Sister of Mercy 1 - Elizabeth Candon

Sister Elizabeth helped me learn, at a tender age, the value of kindness coupled with stern resolve and human values. President of Trinity College in Burlington, Vermont, she would go on to become
Secretary of The Agency of Human Services where she was an outspoken advocate for women's rights — not always a popular issue with the Bishop in the 70's and 80's. With these personal qualities, and as a member of a large and politically influential extended Vermont family, she was a force to be reckoned with.

When I first met Sister Elizabeth as an adult, she was the Chair of the Vermont Higher Education Council, the statewide group of all colleges and universities, public and private. She had volunteered to head up a study group to take a look at what we were doing at the community college project as part of the process of determining whether we should become a public institution in Vermont. We had enemies on the Council and only a few friends, but given the situation, there was no way I could say “no” to the offer.

I met with Sister Elizabeth to plan for the visit and I voiced my concern. Eyes twinkling, she replied,” sometimes you just have to trust the process and the people.” The commission was named, the visit came and went, and the report was written and submitted. Although it contained cautions, it was, on balance, very positive and our cause moved one step closer to acceptance.

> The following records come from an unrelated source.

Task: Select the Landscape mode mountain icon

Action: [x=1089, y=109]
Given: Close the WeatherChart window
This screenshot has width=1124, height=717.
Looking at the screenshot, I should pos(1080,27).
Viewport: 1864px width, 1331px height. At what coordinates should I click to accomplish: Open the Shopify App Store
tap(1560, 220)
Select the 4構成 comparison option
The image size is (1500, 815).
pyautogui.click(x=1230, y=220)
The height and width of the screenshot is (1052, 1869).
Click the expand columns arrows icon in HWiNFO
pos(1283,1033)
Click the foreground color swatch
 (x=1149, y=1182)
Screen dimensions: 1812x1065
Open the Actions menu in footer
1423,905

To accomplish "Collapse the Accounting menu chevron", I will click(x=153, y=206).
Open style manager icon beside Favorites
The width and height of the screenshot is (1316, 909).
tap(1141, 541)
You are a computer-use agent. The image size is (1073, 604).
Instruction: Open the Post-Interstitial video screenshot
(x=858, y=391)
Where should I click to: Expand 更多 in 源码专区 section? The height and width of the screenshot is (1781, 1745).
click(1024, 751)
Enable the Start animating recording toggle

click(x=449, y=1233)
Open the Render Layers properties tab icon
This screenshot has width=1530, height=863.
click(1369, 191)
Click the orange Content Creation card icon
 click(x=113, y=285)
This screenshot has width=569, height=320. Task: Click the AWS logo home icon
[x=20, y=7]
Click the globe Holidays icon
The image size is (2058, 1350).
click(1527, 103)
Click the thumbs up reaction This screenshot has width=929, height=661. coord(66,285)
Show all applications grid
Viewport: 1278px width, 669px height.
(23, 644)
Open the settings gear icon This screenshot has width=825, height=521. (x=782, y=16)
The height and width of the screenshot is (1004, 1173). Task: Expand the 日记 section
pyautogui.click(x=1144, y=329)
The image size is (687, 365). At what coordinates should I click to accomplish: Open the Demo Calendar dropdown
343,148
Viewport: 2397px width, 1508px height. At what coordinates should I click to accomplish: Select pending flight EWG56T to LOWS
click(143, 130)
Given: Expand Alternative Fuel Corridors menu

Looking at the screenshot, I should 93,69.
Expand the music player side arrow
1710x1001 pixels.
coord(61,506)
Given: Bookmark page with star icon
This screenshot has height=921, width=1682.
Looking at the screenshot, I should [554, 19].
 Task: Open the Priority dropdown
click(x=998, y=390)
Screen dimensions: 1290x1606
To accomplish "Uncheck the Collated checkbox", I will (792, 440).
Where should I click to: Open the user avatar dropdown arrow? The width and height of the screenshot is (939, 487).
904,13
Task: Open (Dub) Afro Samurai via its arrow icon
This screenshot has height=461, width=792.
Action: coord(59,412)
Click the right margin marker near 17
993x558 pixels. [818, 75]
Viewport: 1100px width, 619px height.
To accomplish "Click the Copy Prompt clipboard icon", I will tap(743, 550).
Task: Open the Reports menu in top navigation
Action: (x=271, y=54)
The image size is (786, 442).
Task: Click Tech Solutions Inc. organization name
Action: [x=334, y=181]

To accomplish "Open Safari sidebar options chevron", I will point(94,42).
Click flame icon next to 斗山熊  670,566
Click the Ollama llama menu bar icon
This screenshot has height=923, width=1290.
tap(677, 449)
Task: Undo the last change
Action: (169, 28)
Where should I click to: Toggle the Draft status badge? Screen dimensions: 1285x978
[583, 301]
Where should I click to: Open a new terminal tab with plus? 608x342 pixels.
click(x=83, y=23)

When I called on Sister Elizabeth to thank her, she held up her forefinger and said, “No thanks necessary. This was important to do. Now you have to go forward and get very good at what the college is doing. That will be all the thanks I need.” When I asked her why she took the risk to her reputation and standing, she replied, very firmly, “The Lord's work is not always done by people in cloth or with religious intent. The people of Vermont need this college.”

Friday, November 21, 2014

Learn to Read the Room

When I was founding what is now the Community College of Vermont, the Chair of our Board was a man named Alan Weiss. Alan was the superintendent of schools in Montpelier, Vermont, a great educator, and one of the shrewdest people I have ever met. He went on the serve many years in the Vermont Legislature before retiring about 10 years ago.

Our strategy for establishing the college was twofold: 1.) begin teaching students immediately and 2.) join the Vermont State College system (VSC). The VSC had been established by statute with a permissive clause that allowed for new members to be approved by vote of the Board and subsequent appropriations approval by the legislature. All we had to do was persuade the Board of Trustees.

This process took a variety of forms, including two study groups comprised of trustees and other higher Ed leaders who reviewed our activities and review and approval of our curriculum by the VSC President’s Council. It lasted almost three years.

When the day of the vote came, Alan and I attended the meeting, waiting patiently for our agenda item to come up. When it did, first he and then I made the case for the college, stressing the lack of access in rural Vermont, our low cost, and our community-based approach. Then the board members began to ask questions and I rose to address each and every one, sometimes before the Chancellor of the system had a chance to respond.

After about 30 minutes, with each board member having had a chance to ask at least one question, I prepared, once again, to rise and respond, when all of a sudden I felt Alan’s hand on my knee. I hesitated and, as the Chancellor responded, Alan whispered, “You don’t need to respond to every question. You have won the vote 5-2. Let the discussion wind down and avoid the possibility of saying something that weakens your position.” Alan was reading the room, listening to the tone of questions, and looking at body language. I was not. About 15 minutes later, the college was taken into the VSC system, pending an appropriation, on a 5-2 vote.

Since that day, I have not always succeeded in following Alan’s advice. But when I have, things have invariably gone better. Learning to listen and look for nuances in dynamic situations was a big lesson for me at 26.